This, in essence, makes iphones pointless to steal, unless only for parts.
 
I don't think a kill/wipe feature is what we need. That doesn't do anything to catch the criminal, it just tries to deter the crime. We need a feature that will broadcast location info and can't be turned off or wiped with a factory reset. The info would be broadcast to your carrier or manufacturer only (they probably know where your phone is anyway) and the serial on the phone could be tied to you when you registered the phone after you bought it. That way if your phone is lost/stolen you could call them up and find it.

There would have to be a way to transfer the registration for 2nd hand phone sales, and you'd need to easily see that a phone had this installed on it for checked during 2nd hand sales.

This would allow law enforcement to find the stolen phones. If phone crooks think there's a good chance they'll get caught maybe it'll deter some crime. It'll also deter buying a stolen phone.

The only problem with that is it won't take but days if not hours before someone (probably a Russian) comes up with a hack to circumvent the "stolen broadcast" alert.

I think the only real viable - and economical - solution is the kill switch.

Just my 2 bits...
 
Apple already did this. For those that don't know how it works:

When someone with IOS7+ is signed into the phone with their iCloud credentials, the phone is useless if it gets stolen. Even with a wipe, or a version downgrade, upon activating IOS, the system asks for the users credentials before activating rendering the phone useless.

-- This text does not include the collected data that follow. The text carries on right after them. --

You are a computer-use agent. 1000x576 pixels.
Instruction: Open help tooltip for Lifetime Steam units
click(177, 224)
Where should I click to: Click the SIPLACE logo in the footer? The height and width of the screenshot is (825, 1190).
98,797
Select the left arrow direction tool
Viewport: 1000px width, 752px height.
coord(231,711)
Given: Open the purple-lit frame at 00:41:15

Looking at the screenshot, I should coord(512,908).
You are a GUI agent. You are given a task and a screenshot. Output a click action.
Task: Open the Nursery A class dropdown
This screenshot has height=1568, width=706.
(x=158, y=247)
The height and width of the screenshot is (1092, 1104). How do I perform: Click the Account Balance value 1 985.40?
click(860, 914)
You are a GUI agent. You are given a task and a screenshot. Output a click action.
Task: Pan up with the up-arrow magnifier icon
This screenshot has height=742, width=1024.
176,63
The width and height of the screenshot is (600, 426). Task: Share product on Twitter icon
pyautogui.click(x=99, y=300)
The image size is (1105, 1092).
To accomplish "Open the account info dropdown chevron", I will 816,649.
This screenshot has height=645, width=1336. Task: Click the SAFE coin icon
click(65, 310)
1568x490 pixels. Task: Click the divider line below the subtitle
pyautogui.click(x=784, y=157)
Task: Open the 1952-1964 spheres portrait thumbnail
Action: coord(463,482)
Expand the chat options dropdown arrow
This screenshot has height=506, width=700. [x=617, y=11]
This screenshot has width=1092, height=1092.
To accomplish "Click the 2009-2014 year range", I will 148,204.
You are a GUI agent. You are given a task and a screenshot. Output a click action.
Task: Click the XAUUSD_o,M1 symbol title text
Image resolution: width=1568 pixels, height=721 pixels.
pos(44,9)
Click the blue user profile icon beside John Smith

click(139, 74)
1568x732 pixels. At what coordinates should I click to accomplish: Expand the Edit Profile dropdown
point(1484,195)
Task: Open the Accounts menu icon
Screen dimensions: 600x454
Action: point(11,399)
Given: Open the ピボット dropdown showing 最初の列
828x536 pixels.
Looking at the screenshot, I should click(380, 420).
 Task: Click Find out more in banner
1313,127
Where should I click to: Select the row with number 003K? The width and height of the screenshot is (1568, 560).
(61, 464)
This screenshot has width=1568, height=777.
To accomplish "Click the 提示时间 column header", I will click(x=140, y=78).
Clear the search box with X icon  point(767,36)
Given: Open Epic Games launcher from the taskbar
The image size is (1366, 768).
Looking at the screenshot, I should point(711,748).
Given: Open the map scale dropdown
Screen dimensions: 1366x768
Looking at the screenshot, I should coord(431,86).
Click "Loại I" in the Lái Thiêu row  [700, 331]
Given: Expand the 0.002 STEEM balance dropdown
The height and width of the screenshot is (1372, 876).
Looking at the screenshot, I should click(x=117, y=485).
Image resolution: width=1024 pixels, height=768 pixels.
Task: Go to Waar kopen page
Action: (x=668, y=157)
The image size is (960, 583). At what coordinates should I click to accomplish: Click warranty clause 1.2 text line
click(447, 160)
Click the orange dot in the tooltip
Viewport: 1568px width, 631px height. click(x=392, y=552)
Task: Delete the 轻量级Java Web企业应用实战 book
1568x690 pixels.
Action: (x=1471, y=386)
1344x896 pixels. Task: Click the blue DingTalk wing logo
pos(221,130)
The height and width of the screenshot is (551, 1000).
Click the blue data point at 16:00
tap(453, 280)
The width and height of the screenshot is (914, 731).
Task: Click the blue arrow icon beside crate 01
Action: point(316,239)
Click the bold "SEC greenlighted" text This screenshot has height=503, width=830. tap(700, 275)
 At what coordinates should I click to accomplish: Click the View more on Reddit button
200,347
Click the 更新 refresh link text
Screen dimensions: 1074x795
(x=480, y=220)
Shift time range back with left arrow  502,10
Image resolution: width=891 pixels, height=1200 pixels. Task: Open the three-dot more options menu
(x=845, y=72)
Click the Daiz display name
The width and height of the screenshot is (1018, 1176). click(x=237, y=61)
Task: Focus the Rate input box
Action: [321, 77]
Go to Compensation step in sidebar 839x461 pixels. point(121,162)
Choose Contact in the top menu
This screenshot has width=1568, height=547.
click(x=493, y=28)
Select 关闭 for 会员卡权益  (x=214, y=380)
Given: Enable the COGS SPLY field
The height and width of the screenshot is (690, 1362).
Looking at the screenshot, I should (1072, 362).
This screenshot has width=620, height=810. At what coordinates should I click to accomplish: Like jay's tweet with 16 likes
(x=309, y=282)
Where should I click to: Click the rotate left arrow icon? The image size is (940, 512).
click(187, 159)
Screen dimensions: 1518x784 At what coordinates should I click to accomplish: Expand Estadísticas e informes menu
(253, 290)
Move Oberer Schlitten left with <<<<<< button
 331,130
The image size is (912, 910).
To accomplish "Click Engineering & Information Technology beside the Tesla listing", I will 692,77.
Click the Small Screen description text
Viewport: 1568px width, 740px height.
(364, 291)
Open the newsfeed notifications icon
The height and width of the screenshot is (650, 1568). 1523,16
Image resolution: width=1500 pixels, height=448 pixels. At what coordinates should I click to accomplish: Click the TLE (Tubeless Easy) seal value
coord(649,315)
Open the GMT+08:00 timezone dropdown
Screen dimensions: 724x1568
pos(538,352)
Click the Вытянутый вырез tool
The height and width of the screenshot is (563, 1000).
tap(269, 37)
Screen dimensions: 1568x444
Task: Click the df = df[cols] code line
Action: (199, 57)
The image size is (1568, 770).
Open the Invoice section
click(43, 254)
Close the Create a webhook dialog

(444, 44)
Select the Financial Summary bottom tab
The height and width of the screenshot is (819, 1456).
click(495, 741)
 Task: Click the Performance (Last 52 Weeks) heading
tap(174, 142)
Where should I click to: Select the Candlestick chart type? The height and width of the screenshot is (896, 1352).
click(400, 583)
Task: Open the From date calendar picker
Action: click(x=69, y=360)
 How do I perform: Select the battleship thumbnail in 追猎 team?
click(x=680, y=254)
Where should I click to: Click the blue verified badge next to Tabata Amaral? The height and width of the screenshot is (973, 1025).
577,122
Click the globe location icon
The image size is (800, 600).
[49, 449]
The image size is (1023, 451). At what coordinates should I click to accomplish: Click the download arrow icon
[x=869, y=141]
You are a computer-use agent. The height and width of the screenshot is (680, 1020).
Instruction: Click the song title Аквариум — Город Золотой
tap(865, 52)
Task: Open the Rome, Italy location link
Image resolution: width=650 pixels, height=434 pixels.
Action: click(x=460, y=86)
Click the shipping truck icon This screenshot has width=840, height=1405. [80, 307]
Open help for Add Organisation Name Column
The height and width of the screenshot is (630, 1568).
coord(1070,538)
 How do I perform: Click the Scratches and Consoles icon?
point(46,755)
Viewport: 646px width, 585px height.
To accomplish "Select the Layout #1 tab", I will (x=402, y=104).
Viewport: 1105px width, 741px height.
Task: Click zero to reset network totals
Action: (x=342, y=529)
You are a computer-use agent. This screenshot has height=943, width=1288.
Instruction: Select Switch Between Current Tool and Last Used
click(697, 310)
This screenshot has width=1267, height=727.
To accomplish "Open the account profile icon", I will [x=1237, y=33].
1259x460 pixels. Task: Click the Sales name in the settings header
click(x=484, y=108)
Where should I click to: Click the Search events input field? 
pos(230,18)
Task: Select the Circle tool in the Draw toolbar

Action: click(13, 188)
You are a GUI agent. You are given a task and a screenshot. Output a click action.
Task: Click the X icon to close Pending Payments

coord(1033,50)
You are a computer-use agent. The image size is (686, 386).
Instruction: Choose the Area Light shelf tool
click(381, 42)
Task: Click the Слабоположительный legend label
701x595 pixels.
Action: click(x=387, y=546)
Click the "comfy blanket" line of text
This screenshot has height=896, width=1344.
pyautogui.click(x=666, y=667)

Tip: this is also a hassle for some... when buying a used iDevice, MAKE SURE the user turns off "FIND MY PHONE", since the device will be useless to you if you don't.
 
I don't think a kill/wipe feature is what we need. That doesn't do anything to catch the criminal, it just tries to deter the crime. We need a feature that will broadcast location info and can't be turned off or wiped with a factory reset. The info would be broadcast to your carrier or manufacturer only (they probably know where your phone is anyway) and the serial on the phone could be tied to you when you registered the phone after you bought it. That way if your phone is lost/stolen you could call them up and find it.

There would have to be a way to transfer the registration for 2nd hand phone sales, and you'd need to easily see that a phone had this installed on it for checked during 2nd hand sales.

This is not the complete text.